On a day marked by broad dollar weakness, the greenback slipped across the board, retreating sharply from a 16-month high hit on Wednesday.
A British official said London was close to agreeing on a deal giving UK-based financial services firms basic access to European Union markets. The British government and EU officials later played down the chance of an imminent deal.
Sterling added to gains following a Financial Times report that the European Union is weighing a compromise on a plan for Northern Ireland that would give Britain stronger guarantees that a customs border would not be needed along the Irish Sea.
BoE Governor Mark Carney said a no deal, no transition Brexit is not the most likely scenario.
“For Carney to say that a no-deal situation is ‘not the most likely scenario’ gives the pound a reprieve,” said Juan Perez, senior currency trader with Tempus, Inc. in Washington.
Sterling was 1.97 percent higher on the day, its best day since April, 18, 2017. The euro was up 0.87 percent.
More broadly, the dollar index, a gauge of the greenback’s value versus six major peers, fell 0.88 percent to 96.27, its lowest in more than a week.
“The dollar is certainly under pressure across the board and against G7 currencies in particular,” said Dean Popplewell, vice president of market analysis at OANDA in Toronto.
“It’s been a good move by the U.S. dollar over the past month or so and I would think there was a lot of squaring up and rebalancing of portfolios over the last 36 hours,” he said.
The index rose 2 percent for the month of October, its best monthly performance since May.
“I believe some individuals who have been long the dollar for quite some time want to take some profit off the table ahead of nonfarm payrolls,” Popplewell said, referring to October’s U.S. employment report, scheduled for release on Friday.
Hopes that China would ramp up fiscal stimulus boosted the Australian dollar, seen as a barometer of investor sentiment.
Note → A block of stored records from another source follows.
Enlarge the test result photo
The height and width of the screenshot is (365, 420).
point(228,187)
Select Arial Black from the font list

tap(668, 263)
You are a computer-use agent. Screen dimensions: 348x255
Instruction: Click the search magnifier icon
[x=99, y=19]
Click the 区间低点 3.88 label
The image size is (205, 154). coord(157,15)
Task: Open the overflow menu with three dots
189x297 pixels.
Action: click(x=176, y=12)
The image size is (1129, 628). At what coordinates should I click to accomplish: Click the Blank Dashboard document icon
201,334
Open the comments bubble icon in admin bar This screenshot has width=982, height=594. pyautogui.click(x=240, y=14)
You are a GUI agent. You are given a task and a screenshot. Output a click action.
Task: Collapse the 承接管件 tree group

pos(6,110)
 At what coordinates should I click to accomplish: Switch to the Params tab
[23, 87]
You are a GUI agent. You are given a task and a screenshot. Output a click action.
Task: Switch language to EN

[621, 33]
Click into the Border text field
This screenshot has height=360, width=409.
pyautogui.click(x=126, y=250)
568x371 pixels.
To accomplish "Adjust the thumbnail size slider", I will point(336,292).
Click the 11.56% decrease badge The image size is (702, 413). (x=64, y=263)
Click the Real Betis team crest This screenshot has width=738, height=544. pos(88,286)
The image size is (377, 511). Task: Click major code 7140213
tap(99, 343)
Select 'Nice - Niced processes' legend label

The Aussie was up 1.88 percent, also helped by data showing a strong rise in Australia’s trade surplus.
The New Zealand dollar, which slipped 1.5 percent in October, started November on a firm footing and was up 2.15 percent. The Canadian dollar strengthened against its U.S. counterpart on Thursday.
China’s yuan edged off a 10-year low on Thursday to end at 6.9496 per dollar, its highest onshore close in nearly a week.
U.S. President Donald Trump in a tweet on Thursday said he had a “very good” talk with Chinese President Xi Jinping on trade and North Korea and that the two planned to meet at the upcoming G-20 summit.